The ancient city of Pergamon has come alive in Berlin
It's a pleasant day in the city of Pergamon, and hundreds of people clog the streets for religious festivities or linger around the theatre trying to catch a glimpse of Emperor Hadrian visiting town. Pergamon is a prosperous town, no ruins are to be seen, and even the colourful frieze of Gods and Giants around the Great Altar is complete.
In the middle of all this, several dozen journalists from the 21st century are gaping at the panorama. They stand on the 15 m high platform of a flimsy metal guard tower that shakes whenever someone comes up the narrow stairs. The whole town and its bustling life consist of 2500 m2 of printed polyester panels hanging in a purpose-built rotunda in front of the Pergamon Museum.
In contrast to the grand panoramas popular around 1900, such as the Crucifixion Panorama in Altötting or the impressive Racławice Panorama now hanging in Wrocław, this one is not meant to be a permanent installation.
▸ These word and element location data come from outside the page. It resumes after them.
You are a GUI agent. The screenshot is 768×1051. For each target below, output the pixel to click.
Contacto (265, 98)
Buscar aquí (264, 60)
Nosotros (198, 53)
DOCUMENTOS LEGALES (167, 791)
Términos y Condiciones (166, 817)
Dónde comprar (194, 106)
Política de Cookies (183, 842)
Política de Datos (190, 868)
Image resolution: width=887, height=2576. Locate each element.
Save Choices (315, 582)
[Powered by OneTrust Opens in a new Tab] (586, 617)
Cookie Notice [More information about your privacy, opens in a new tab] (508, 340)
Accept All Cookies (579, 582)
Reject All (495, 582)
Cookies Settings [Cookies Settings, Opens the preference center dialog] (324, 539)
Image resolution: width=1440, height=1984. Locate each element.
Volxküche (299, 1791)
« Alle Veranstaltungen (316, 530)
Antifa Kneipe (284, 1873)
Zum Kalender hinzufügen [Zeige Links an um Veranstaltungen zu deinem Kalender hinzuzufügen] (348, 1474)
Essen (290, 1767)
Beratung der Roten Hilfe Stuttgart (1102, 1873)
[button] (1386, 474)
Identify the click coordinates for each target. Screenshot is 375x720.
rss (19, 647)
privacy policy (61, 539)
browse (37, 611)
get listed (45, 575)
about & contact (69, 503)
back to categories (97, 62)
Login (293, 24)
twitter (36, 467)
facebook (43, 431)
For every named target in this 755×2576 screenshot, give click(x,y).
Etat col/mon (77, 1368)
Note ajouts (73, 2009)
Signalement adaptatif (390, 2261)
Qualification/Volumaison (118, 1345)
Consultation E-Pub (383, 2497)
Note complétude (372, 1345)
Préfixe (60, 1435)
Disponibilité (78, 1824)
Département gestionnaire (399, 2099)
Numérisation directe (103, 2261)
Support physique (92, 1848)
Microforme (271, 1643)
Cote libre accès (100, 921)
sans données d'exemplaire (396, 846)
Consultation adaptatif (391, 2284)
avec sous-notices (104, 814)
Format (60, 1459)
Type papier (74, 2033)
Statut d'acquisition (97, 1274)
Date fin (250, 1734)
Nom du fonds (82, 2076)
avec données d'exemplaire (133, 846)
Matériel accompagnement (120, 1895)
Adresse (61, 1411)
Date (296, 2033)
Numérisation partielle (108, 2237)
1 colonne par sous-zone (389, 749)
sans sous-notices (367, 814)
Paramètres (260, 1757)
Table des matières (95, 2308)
It will only accompany the Pergamon exhibition in the Museum itself, which will be open for one year. And yet its creator, Yadegar Asisi, spent several years working on it. It may not be hand-painted like the older panoramas (except for the glow-in-the-dark parts), but since archaeologists had a say in every last detail of the crowded scene, a lot of research went into the computerised reconstruction of the setting.
The exhibition beyond shows hundreds of finds from the antique city, many of them for the first time, plus some replicas of major statues found in Pergamon. The Pergamon exhibition and the Pergamon Panorama are open from 30 September 2011 until 30 September 2012 in the Berlin Pergamon Museum.